»»

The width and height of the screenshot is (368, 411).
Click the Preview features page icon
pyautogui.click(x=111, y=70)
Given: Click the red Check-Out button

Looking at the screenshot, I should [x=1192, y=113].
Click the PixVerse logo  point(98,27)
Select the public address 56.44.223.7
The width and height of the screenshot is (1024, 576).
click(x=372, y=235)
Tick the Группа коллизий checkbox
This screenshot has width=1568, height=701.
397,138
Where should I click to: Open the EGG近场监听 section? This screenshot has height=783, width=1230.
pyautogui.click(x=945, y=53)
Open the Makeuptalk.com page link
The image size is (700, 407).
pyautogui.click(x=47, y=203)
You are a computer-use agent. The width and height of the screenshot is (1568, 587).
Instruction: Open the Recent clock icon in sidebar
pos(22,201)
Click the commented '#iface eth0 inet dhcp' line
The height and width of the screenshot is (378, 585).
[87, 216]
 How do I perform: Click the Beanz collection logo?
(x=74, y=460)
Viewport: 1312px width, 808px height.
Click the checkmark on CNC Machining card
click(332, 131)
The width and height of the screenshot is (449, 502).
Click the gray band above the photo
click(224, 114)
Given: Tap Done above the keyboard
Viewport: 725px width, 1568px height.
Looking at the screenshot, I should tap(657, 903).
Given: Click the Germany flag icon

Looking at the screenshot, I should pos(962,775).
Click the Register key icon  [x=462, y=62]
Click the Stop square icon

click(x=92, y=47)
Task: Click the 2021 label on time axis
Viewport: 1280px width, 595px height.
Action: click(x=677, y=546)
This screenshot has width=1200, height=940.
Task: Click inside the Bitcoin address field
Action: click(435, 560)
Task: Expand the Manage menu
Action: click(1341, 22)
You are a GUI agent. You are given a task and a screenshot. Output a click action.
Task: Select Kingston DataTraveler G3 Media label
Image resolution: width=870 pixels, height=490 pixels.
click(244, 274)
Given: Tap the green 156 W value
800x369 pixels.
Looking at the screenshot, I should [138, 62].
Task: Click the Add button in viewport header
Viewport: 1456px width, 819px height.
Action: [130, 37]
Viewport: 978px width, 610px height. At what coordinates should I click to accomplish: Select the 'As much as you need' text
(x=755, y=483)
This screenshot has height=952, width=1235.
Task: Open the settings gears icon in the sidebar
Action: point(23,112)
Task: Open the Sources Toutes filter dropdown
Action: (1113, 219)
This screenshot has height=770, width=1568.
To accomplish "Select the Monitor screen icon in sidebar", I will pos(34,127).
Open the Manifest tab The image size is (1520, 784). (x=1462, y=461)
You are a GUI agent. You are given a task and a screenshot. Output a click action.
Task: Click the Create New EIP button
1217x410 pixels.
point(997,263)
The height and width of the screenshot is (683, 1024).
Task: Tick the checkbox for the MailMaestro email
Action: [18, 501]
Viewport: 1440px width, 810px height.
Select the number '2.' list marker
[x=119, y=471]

««

• [EXERCISE]:
Write these lines as a JSON list of strings, one string per line, with blank lines omitted.

• [WRITTEN RESPONSE]:
[
  "The width and height of the screenshot is (368, 411).",
  "Click the Preview features page icon",
  "pyautogui.click(x=111, y=70)",
  "Given: Click the red Check-Out button",
  "Looking at the screenshot, I should [x=1192, y=113].",
  "Click the PixVerse logo  point(98,27)",
  "Select the public address 56.44.223.7",
  "The width and height of the screenshot is (1024, 576).",
  "click(x=372, y=235)",
  "Tick the Группа коллизий checkbox",
  "This screenshot has width=1568, height=701.",
  "397,138",
  "Where should I click to: Open the EGG近场监听 section? This screenshot has height=783, width=1230.",
  "pyautogui.click(x=945, y=53)",
  "Open the Makeuptalk.com page link",
  "The image size is (700, 407).",
  "pyautogui.click(x=47, y=203)",
  "You are a computer-use agent. The width and height of the screenshot is (1568, 587).",
  "Instruction: Open the Recent clock icon in sidebar",
  "pos(22,201)",
  "Click the commented '#iface eth0 inet dhcp' line",
  "The height and width of the screenshot is (378, 585).",
  "[87, 216]",
  " How do I perform: Click the Beanz collection logo?",
  "(x=74, y=460)",
  "Viewport: 1312px width, 808px height.",
  "Click the checkmark on CNC Machining card",
  "click(332, 131)",
  "The width and height of the screenshot is (449, 502).",
  "Click the gray band above the photo",
  "click(224, 114)",
  "Given: Tap Done above the keyboard",
  "Viewport: 725px width, 1568px height.",
  "Looking at the screenshot, I should tap(657, 903).",
  "Given: Click the Germany flag icon",
  "Looking at the screenshot, I should pos(962,775).",
  "Click the Register key icon  [x=462, y=62]",
  "Click the Stop square icon",
  "click(x=92, y=47)",
  "Task: Click the 2021 label on time axis",
  "Viewport: 1280px width, 595px height.",
  "Action: click(x=677, y=546)",
  "This screenshot has width=1200, height=940.",
  "Task: Click inside the Bitcoin address field",
  "Action: click(435, 560)",
  "Task: Expand the Manage menu",
  "Action: click(1341, 22)",
  "You are a GUI agent. You are given a task and a screenshot. Output a click action.",
  "Task: Select Kingston DataTraveler G3 Media label",
  "Image resolution: width=870 pixels, height=490 pixels.",
  "click(244, 274)",
  "Given: Tap the green 156 W value",
  "800x369 pixels.",
  "Looking at the screenshot, I should [138, 62].",
  "Task: Click the Add button in viewport header",
  "Viewport: 1456px width, 819px height.",
  "Action: [130, 37]",
  "Viewport: 978px width, 610px height. At what coordinates should I click to accomplish: Select the 'As much as you need' text",
  "(x=755, y=483)",
  "This screenshot has height=952, width=1235.",
  "Task: Open the settings gears icon in the sidebar",
  "Action: point(23,112)",
  "Task: Open the Sources Toutes filter dropdown",
  "Action: (1113, 219)",
  "This screenshot has height=770, width=1568.",
  "To accomplish \"Select the Monitor screen icon in sidebar\", I will pos(34,127).",
  "Open the Manifest tab The image size is (1520, 784). (x=1462, y=461)",
  "You are a GUI agent. You are given a task and a screenshot. Output a click action.",
  "Task: Click the Create New EIP button",
  "1217x410 pixels.",
  "point(997,263)",
  "The height and width of the screenshot is (683, 1024).",
  "Task: Tick the checkbox for the MailMaestro email",
  "Action: [18, 501]",
  "Viewport: 1440px width, 810px height.",
  "Select the number '2.' list marker",
  "[x=119, y=471]"
]